*Action item*. Repeat each record word for word.
::: Provided records :::
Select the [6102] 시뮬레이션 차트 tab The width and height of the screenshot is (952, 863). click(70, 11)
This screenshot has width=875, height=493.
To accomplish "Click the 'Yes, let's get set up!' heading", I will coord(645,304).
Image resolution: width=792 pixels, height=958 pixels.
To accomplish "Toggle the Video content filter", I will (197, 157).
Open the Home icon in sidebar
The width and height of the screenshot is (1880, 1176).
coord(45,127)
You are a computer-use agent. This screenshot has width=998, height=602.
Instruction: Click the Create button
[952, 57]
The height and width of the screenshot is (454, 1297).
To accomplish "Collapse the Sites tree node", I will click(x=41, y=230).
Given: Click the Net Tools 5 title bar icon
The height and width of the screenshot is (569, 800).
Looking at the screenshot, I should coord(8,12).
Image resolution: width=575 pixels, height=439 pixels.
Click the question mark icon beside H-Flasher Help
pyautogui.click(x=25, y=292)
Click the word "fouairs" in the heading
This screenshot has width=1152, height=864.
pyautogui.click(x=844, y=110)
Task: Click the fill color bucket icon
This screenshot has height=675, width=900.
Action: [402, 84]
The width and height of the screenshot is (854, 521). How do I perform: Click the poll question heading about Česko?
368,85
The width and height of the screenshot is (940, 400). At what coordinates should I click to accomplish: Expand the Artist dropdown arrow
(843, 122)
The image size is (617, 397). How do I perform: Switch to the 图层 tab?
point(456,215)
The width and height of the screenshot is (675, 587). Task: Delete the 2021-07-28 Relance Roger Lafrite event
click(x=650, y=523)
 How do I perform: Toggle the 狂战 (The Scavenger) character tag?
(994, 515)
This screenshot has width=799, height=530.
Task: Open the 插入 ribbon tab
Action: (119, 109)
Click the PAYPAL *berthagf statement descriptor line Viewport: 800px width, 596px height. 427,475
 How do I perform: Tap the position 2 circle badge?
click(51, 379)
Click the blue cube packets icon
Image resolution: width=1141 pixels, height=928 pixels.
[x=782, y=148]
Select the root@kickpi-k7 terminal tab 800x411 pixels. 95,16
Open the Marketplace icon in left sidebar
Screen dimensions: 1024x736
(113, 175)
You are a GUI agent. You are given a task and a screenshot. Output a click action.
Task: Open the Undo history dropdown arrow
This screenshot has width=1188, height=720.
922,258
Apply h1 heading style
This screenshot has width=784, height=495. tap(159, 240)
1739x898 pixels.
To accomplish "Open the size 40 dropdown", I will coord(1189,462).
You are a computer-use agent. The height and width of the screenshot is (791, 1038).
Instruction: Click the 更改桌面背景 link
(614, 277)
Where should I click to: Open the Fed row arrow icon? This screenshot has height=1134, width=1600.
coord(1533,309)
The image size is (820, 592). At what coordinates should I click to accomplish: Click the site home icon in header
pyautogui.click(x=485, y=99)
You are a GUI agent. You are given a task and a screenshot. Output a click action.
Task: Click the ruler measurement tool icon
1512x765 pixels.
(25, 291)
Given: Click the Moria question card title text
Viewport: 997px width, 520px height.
:::
*Response*.
Select the [6102] 시뮬레이션 차트 tab The width and height of the screenshot is (952, 863). click(70, 11)
This screenshot has width=875, height=493.
To accomplish "Click the 'Yes, let's get set up!' heading", I will coord(645,304).
Image resolution: width=792 pixels, height=958 pixels.
To accomplish "Toggle the Video content filter", I will (197, 157).
Open the Home icon in sidebar
The width and height of the screenshot is (1880, 1176).
coord(45,127)
You are a computer-use agent. This screenshot has width=998, height=602.
Instruction: Click the Create button
[952, 57]
The height and width of the screenshot is (454, 1297).
To accomplish "Collapse the Sites tree node", I will click(x=41, y=230).
Given: Click the Net Tools 5 title bar icon
The height and width of the screenshot is (569, 800).
Looking at the screenshot, I should coord(8,12).
Image resolution: width=575 pixels, height=439 pixels.
Click the question mark icon beside H-Flasher Help
pyautogui.click(x=25, y=292)
Click the word "fouairs" in the heading
This screenshot has width=1152, height=864.
pyautogui.click(x=844, y=110)
Task: Click the fill color bucket icon
This screenshot has height=675, width=900.
Action: [402, 84]
The width and height of the screenshot is (854, 521). How do I perform: Click the poll question heading about Česko?
368,85
The width and height of the screenshot is (940, 400). At what coordinates should I click to accomplish: Expand the Artist dropdown arrow
(843, 122)
The image size is (617, 397). How do I perform: Switch to the 图层 tab?
point(456,215)
The width and height of the screenshot is (675, 587). Task: Delete the 2021-07-28 Relance Roger Lafrite event
click(x=650, y=523)
 How do I perform: Toggle the 狂战 (The Scavenger) character tag?
(994, 515)
This screenshot has width=799, height=530.
Task: Open the 插入 ribbon tab
Action: (119, 109)
Click the PAYPAL *berthagf statement descriptor line Viewport: 800px width, 596px height. 427,475
 How do I perform: Tap the position 2 circle badge?
click(51, 379)
Click the blue cube packets icon
Image resolution: width=1141 pixels, height=928 pixels.
[x=782, y=148]
Select the root@kickpi-k7 terminal tab 800x411 pixels. 95,16
Open the Marketplace icon in left sidebar
Screen dimensions: 1024x736
(113, 175)
You are a GUI agent. You are given a task and a screenshot. Output a click action.
Task: Open the Undo history dropdown arrow
This screenshot has width=1188, height=720.
922,258
Apply h1 heading style
This screenshot has width=784, height=495. tap(159, 240)
1739x898 pixels.
To accomplish "Open the size 40 dropdown", I will coord(1189,462).
You are a computer-use agent. The height and width of the screenshot is (791, 1038).
Instruction: Click the 更改桌面背景 link
(614, 277)
Where should I click to: Open the Fed row arrow icon? This screenshot has height=1134, width=1600.
coord(1533,309)
The image size is (820, 592). At what coordinates should I click to accomplish: Click the site home icon in header
pyautogui.click(x=485, y=99)
You are a GUI agent. You are given a task and a screenshot. Output a click action.
Task: Click the ruler measurement tool icon
1512x765 pixels.
(25, 291)
Given: Click the Moria question card title text
Viewport: 997px width, 520px height.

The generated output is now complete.